(DATASET)

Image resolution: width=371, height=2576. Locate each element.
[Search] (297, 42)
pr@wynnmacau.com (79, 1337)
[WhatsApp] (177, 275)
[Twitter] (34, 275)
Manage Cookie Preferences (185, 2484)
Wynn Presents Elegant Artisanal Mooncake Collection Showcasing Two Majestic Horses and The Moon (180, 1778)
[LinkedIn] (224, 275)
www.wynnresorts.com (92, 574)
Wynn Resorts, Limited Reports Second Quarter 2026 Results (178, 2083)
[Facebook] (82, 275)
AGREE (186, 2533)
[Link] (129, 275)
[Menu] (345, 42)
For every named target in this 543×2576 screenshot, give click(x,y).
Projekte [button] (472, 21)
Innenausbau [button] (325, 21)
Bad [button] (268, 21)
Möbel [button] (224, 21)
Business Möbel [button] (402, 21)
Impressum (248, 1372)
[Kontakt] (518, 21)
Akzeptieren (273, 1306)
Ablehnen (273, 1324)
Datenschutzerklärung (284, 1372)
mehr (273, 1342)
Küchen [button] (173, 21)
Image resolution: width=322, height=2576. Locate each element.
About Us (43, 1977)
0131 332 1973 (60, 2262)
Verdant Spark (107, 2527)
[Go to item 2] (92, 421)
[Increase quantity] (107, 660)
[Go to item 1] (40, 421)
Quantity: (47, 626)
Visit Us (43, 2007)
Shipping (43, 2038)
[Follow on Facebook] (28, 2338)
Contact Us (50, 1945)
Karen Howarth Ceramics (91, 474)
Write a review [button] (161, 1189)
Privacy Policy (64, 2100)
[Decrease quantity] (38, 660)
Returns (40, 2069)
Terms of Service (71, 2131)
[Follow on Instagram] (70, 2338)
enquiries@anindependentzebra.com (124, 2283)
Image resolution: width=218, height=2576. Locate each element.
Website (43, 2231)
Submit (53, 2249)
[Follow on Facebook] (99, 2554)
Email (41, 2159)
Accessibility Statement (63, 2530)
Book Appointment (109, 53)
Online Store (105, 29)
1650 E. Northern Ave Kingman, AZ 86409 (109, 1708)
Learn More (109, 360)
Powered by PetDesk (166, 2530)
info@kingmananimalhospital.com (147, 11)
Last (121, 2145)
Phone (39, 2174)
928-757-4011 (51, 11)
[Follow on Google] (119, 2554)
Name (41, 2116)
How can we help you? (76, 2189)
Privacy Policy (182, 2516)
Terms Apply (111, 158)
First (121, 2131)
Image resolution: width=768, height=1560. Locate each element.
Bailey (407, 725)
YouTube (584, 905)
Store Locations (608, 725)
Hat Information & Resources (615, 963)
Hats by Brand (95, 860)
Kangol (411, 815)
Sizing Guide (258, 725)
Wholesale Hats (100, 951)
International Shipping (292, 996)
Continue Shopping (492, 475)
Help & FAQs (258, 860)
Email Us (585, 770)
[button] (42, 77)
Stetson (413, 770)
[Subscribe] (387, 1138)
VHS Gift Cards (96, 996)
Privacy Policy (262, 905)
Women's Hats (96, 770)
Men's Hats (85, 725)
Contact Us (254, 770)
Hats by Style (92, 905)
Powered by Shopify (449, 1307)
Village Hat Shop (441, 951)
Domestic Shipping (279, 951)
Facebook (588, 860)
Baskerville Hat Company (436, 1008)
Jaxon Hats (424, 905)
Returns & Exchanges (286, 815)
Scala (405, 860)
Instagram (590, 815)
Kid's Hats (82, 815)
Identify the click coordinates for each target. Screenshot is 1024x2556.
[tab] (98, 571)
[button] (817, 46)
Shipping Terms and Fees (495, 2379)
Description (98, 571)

(End DATASET)

WHAT YOU ARE ASKED TO DO:
The complete set of entries above must be reproduced verbatim.

RESPONSE TO THE TASK:
Image resolution: width=371, height=2576. Locate each element.
[Search] (297, 42)
pr@wynnmacau.com (79, 1337)
[WhatsApp] (177, 275)
[Twitter] (34, 275)
Manage Cookie Preferences (185, 2484)
Wynn Presents Elegant Artisanal Mooncake Collection Showcasing Two Majestic Horses and The Moon (180, 1778)
[LinkedIn] (224, 275)
www.wynnresorts.com (92, 574)
Wynn Resorts, Limited Reports Second Quarter 2026 Results (178, 2083)
[Facebook] (82, 275)
AGREE (186, 2533)
[Link] (129, 275)
[Menu] (345, 42)
For every named target in this 543×2576 screenshot, give click(x,y).
Projekte [button] (472, 21)
Innenausbau [button] (325, 21)
Bad [button] (268, 21)
Möbel [button] (224, 21)
Business Möbel [button] (402, 21)
Impressum (248, 1372)
[Kontakt] (518, 21)
Akzeptieren (273, 1306)
Ablehnen (273, 1324)
Datenschutzerklärung (284, 1372)
mehr (273, 1342)
Küchen [button] (173, 21)
Image resolution: width=322, height=2576. Locate each element.
About Us (43, 1977)
0131 332 1973 (60, 2262)
Verdant Spark (107, 2527)
[Go to item 2] (92, 421)
[Increase quantity] (107, 660)
[Go to item 1] (40, 421)
Quantity: (47, 626)
Visit Us (43, 2007)
Shipping (43, 2038)
[Follow on Facebook] (28, 2338)
Contact Us (50, 1945)
Karen Howarth Ceramics (91, 474)
Write a review [button] (161, 1189)
Privacy Policy (64, 2100)
[Decrease quantity] (38, 660)
Returns (40, 2069)
Terms of Service (71, 2131)
[Follow on Instagram] (70, 2338)
enquiries@anindependentzebra.com (124, 2283)
Image resolution: width=218, height=2576. Locate each element.
Website (43, 2231)
Submit (53, 2249)
[Follow on Facebook] (99, 2554)
Email (41, 2159)
Accessibility Statement (63, 2530)
Book Appointment (109, 53)
Online Store (105, 29)
1650 E. Northern Ave Kingman, AZ 86409 (109, 1708)
Learn More (109, 360)
Powered by PetDesk (166, 2530)
info@kingmananimalhospital.com (147, 11)
Last (121, 2145)
Phone (39, 2174)
928-757-4011 (51, 11)
[Follow on Google] (119, 2554)
Name (41, 2116)
How can we help you? (76, 2189)
Privacy Policy (182, 2516)
Terms Apply (111, 158)
First (121, 2131)
Image resolution: width=768, height=1560. Locate each element.
Bailey (407, 725)
YouTube (584, 905)
Store Locations (608, 725)
Hat Information & Resources (615, 963)
Hats by Brand (95, 860)
Kangol (411, 815)
Sizing Guide (258, 725)
Wholesale Hats (100, 951)
International Shipping (292, 996)
Continue Shopping (492, 475)
Help & FAQs (258, 860)
Email Us (585, 770)
[button] (42, 77)
Stetson (413, 770)
[Subscribe] (387, 1138)
VHS Gift Cards (96, 996)
Privacy Policy (262, 905)
Women's Hats (96, 770)
Men's Hats (85, 725)
Contact Us (254, 770)
Hats by Style (92, 905)
Powered by Shopify (449, 1307)
Village Hat Shop (441, 951)
Domestic Shipping (279, 951)
Facebook (588, 860)
Baskerville Hat Company (436, 1008)
Jaxon Hats (424, 905)
Returns & Exchanges (286, 815)
Scala (405, 860)
Instagram (590, 815)
Kid's Hats (82, 815)
Identify the click coordinates for each target. Screenshot is 1024x2556.
[tab] (98, 571)
[button] (817, 46)
Shipping Terms and Fees (495, 2379)
Description (98, 571)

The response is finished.